Text section:

────────────────

Electronic and optical properties of the CuAlO$_{2}$ and AgAlO$_{2}$ transparent conductor oxides: a first principles study

Transparent semiconductors are an exciting area of research due to their applicability in photovoltaic cells and flat panel displays. Many well-known n-type transparent conducting oxides (TCOs) have been documented, but the search for commercially viable p-type TCOs continues due to characteristically large hole effective masses and low hole mobility arising from the localized valence p-states of O. The delafossites, CuAlO$_{2}$ and AgAlO$_{2}$ (XAO), show promise as viable p-type TCOs because of the delocalization of valence states that results from hybridization of Cu/Ag d-states with O p-states. This work presents the electronic and optical properties of 2H-XAO using density functional theory as implemented in the VASP code. The exchange-correlation energy of the 8 atom 2H-XAO hexagonal primitive cell is treated using the generalized gradient approximation and the modified Becke-Johnson approximation with the use of a Hubbard energy correction for the Cu/Ag d-orbitals, in order to obtain values for the band gaps similar to experimental values. Optical properties are derived from the complex dielectric function, which is calculated using the charge density obtained from the self-consistent calculation. The presented work is scrutinized against available experimental results.

────────────────

Given information:
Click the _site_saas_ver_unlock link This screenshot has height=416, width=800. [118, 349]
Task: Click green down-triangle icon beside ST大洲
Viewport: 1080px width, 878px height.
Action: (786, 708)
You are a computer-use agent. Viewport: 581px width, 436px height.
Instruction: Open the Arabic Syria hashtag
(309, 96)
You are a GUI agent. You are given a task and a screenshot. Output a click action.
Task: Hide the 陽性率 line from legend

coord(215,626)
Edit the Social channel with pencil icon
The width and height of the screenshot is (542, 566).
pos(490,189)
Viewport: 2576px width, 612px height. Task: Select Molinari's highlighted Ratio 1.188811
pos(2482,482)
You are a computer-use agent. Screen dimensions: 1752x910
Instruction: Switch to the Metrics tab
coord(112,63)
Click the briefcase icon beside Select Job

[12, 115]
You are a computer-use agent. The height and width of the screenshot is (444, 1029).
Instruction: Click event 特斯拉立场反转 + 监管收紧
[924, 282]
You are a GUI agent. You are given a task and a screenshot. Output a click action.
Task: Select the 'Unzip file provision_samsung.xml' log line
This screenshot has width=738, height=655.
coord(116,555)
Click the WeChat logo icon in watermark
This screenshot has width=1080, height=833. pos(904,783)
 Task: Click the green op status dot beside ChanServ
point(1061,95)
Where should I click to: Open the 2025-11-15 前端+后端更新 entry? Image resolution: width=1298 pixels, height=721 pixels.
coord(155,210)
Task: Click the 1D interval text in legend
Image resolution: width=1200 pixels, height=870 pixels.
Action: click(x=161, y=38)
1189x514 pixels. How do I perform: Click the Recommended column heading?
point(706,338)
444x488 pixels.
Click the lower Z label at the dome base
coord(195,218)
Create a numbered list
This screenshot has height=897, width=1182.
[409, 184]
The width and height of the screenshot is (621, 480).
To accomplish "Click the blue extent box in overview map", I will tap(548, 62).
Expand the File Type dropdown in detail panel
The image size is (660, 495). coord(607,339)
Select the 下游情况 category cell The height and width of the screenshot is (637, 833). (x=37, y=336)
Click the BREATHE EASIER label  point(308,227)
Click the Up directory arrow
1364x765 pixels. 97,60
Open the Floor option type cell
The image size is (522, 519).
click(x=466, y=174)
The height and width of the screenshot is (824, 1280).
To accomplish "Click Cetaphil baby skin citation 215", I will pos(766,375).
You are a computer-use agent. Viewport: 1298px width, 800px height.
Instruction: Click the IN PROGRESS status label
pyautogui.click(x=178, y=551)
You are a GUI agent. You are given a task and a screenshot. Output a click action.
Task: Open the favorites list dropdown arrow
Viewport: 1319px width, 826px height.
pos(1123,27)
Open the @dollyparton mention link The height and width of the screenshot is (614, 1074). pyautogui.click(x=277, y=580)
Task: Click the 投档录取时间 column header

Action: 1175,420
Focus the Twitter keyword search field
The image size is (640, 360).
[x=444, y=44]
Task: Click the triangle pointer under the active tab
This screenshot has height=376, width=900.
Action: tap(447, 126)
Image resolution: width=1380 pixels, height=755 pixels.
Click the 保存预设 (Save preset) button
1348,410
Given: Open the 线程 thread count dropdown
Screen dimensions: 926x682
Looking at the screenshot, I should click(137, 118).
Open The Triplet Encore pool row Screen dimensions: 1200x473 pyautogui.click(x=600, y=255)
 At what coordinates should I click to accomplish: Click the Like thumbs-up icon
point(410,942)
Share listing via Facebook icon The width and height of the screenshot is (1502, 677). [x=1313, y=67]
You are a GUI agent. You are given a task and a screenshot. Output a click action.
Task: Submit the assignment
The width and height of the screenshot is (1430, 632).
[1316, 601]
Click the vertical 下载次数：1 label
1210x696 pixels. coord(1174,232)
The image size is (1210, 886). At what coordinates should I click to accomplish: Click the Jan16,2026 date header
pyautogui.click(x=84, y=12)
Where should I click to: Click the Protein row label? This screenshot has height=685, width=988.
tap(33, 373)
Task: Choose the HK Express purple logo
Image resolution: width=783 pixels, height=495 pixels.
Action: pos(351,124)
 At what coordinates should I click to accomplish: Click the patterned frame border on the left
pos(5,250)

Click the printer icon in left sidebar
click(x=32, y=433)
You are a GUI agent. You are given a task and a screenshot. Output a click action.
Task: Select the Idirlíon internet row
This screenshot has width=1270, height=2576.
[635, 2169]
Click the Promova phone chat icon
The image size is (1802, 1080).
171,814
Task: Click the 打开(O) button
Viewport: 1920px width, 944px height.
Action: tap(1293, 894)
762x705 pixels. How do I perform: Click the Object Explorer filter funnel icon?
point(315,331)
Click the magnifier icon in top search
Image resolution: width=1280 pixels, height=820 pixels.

────────────────

Exercise 1:
Decide whether each statement agrees with the abstract, answering yes or no and quoting the deciding words: (a) commercially viable p-type TCOs have already been found; (b) the hexagonal primitive cell studied contains 8 atoms; (c) the optical properties come from the complex dielectric function.
Exercise 2:
Please explain, using the abstract, why CuAlO$_{2}$ and AgAlO$_{2}$ show promise as p-type TCOs.
The records were taken from a separate source.

Written reply 1:
(a) No: "the search for commercially viable p-type TCOs continues"
(b) Yes: "the 8 atom 2H-XAO hexagonal primitive cell"
(c) Yes: "Optical properties are derived from the complex dielectric function"

Written reply 2:
Cu/Ag d-states hybridize with O p-states, which delocalizes the valence states. This offsets the usual obstacle for p-type TCOs: large hole effective masses and low hole mobility arising from the localized valence p-states of O.